Life gets rough and we all find ourselves carrying around more emotional baggage than we’d prefer at some time or another. However, if a few sullen or distressed weeks turns into a few bad months, or years, it may be time to explore opportunities to unpack the issues weighing you down. I can’t tell you what that looks like for you, but I can say from experience that therapy is definitely a valuable option to try.
Resources like support groups, self-help books, and hotlines are great, but having a therapist gives you the ability to receive the one-on-one attention and guidance that you may need in order to work through your specific situation. This is not meant to dismiss the value of those other resources; by all means, if those are your preference, then go for those options. But, if you feel that they are not enough for you on their own, using them as supporting tools while incorporating a therapist into your healing process may be more beneficial.

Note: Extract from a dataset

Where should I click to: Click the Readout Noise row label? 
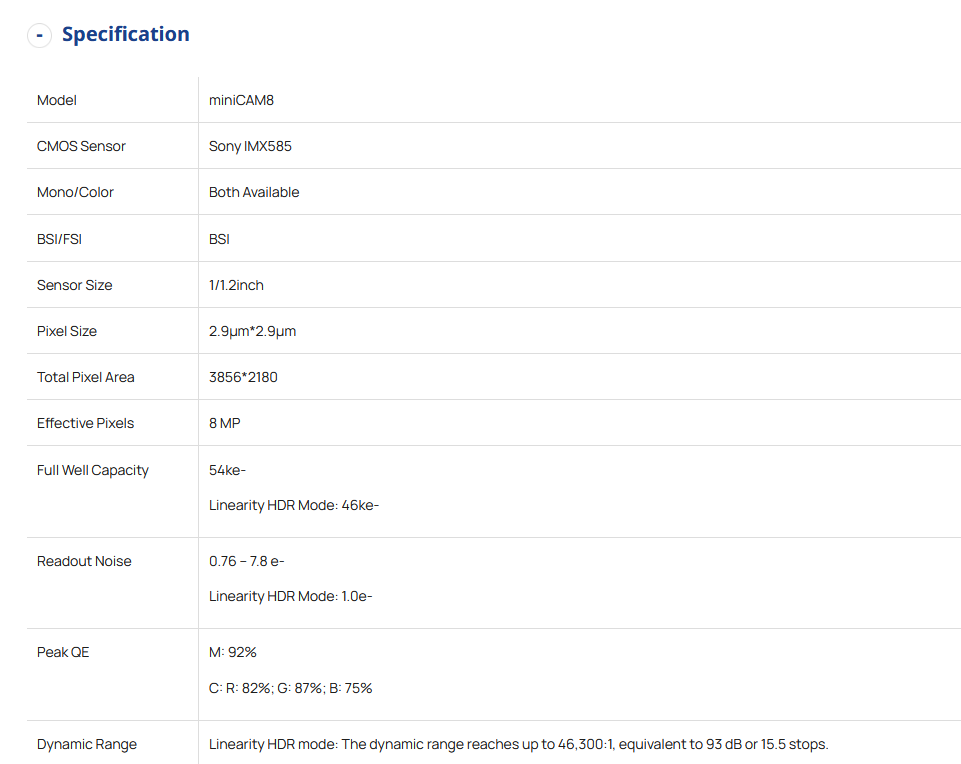(84, 561)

While I am a fervent advocate of therapy, I am also very aware of some of the challenges that may prevent some people from trying it. First, therapy isn’t free (in most cases). As millennials, many of us do not yet have enough financial security to drop an average $75-$100 per session. All hope is not lost though, as there are a few ways you can try to seek high quality therapy that is also affordable:
Some health insurance plans have therapy benefits. Check to see if yours includes any sort of therapy coverage, or if you want to see a specific therapist, see what insurance(s) they accept.
Ask about “Sliding Scale” rates. Some therapists’ fees are on a sliding scale, meaning that they go by your income.
Check online directories like Therapy For Black Girls (which also has a great podcast) and Psychology Today. These websites provide information for therapists across America, and often include general information about their rates.
Ask around! I found my therapist by asking someone if they knew of any good ones in my area that wouldn’t break the bank. I would also advise asking a trusted individual with ties to the healthcare industry. Even if they don’t know of someone specifically, they may at least be able to get you started in the right direction.
I also fully understand how the stigma surrounding therapy in the Black community can make one hesitate to sit with a stranger and discuss your personal issues; but don’t let that stop you.
Keep in mind that needing help overcoming challenges is not synonymous with being crazy. Additionally, don’t be a slave to traumatic secrets just because somebody may be offended. Under the trauma of many lies a myriad of taunting secrets that should have been addressed long ago. Don’t let other people’s assumptions, bias, or resistance discourage you from getting the help you need to free your mind and live your best life. At the end of the day, people who truly love, support, and care about you will be happy to see you taking steps to live a better life and won’t try to stand in the way of that.
In conclusion, therapy is something I really encourage you to try if you’re in a tough place mentally. For me, going to therapy has been like finding healing water in a sandstorm. It’s putting me back on track to be the best version of myself. It’s helping me to heal old wounds, stop being hindered by them, and boosting my confidence. Overall, it’s giving me the means to overcome emotional baggage in order to grow. I hope that it will do the same for you. You only get one life to live, and you owe it to yourself to protect your sanity so you can live your life to the fullest. Therapy is lit; don’t miss out.
Be Healed. Be Blessed. Stay Kultured.